A sqlite related issue I ran into had to do with accessing the SQLite database from multiple threads. Found out a solution easily: for multi-threading use, SQLite needed to be initialized with a `SQLITE_OPEN_FULLMUTEX` flag. Since then, the website has been running seamlessly for about 3 weeks now.

  • wmanley 2 hours ago

    Use a connection per-thread instead. By sharing a connection across threads you’ll be limiting concurrency - and transactions won’t work as you’d expect. SQLite connections are not heavy.

    Also: use WAL mode and enable mmap.

  • maxmcd 3 hours ago

    This will block threads while waiting for other threads to write. That might work great for your threading model but I usually end up putting the writer in one thread and then other threads send writes to the writer thread.

    • busymom0 2 hours ago

      I do open 2 connections:

      First one for writing with flags:

          SQLITE_OPEN_CREATE | SQLITE_OPEN_READWRITE | SQLITE_OPEN_FULLMUTEX
      
      Second one for reading with flags:

          SQLITE_OPEN_READONLY | SQLITE_OPEN_FULLMUTEX
      
      As you can note, I have SQLITE_OPEN_FULLMUTEX on both of them. Should I only have it for the writing one?
  • andersmurphy 2 hours ago

    You don't need fullmutex if you manage your connections correctly at the application level. I.e ensure each connection is only used from a single thread at a time. I also highly recommend having an MPSC queue for your batch/writes and make them go through a single connection so you don't have to deal with SQLITE_BUSY or SQLITE_LOCKED.

Tractor8626 an hour ago

Sqlite is very cool. But what was the point of slowing postgress down?

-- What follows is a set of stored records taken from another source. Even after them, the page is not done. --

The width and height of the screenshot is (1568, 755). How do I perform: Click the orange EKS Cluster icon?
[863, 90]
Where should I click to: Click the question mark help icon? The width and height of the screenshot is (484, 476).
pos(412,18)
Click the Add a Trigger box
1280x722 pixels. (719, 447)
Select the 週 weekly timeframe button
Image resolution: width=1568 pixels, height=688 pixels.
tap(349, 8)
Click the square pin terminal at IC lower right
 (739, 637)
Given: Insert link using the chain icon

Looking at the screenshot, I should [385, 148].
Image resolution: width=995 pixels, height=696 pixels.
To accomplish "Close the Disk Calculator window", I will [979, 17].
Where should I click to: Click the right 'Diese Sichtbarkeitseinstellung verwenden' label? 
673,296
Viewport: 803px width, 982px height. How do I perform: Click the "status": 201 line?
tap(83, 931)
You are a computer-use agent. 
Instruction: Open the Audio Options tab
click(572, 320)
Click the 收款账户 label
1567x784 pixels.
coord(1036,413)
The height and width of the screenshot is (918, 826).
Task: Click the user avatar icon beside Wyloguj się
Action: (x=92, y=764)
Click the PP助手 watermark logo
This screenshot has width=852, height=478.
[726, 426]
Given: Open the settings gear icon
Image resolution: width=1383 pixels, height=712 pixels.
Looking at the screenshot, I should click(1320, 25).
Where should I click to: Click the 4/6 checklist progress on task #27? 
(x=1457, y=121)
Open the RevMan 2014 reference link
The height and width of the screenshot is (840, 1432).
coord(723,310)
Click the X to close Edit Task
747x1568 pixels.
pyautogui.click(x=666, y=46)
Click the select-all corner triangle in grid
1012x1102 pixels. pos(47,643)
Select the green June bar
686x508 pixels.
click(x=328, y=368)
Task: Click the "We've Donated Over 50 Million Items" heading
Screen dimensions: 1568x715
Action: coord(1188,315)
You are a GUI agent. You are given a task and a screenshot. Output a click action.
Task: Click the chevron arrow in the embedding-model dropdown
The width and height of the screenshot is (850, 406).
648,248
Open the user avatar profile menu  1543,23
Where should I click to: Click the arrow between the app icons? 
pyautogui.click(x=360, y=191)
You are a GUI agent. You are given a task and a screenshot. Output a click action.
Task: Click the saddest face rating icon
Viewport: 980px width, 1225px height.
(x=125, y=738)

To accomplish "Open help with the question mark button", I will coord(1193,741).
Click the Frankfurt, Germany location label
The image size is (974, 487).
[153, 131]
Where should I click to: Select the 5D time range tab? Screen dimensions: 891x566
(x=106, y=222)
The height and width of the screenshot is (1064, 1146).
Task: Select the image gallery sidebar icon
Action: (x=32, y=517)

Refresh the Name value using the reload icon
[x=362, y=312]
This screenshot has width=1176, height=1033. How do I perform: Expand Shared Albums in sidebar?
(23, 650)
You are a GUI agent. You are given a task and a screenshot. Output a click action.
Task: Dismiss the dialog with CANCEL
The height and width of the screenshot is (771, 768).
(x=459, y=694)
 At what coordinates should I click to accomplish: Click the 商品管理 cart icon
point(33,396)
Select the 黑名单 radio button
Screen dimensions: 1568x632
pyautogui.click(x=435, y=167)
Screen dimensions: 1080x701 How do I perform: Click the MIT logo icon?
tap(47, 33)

> But, wait our transactions are not serialisable, which they need to be if we want consistent transaction processing

You either don't know what serializable does or trying to mislead the reader. There is zero reason to use searializable here.

> Let's say you have 5ms latency between your app server and your database.

5ms latency is unrealistic. Unless you use wifi or you database is in another datacenter.

> I'm talking about transactions per second, specifically interactive transactions that are common when building web applications

No they are not common at all. You probably invented them just to make pg look bad.

  • andersmurphy an hour ago

    > You either don't know what serializable does or trying to mislead the reader. There is zero reason to use searializable here.

    If you're processing financial transactions you want your isolation level to be serialisable. As the order in which the transactions are processed matters.

    > 5ms latency is unrealistic. Unless you use wifi or you database is in another datacenter.

    Even with 1ms latency. Amdahl's law will still make you cap out at a theoretical 1000 TPS if you have 100% row lock contention.

    > No they are not common at all. You probably invented them just to make pg look bad.

    I'm confused. I invented transactions? Are you saying you don't use transactions with rollback when you use PG?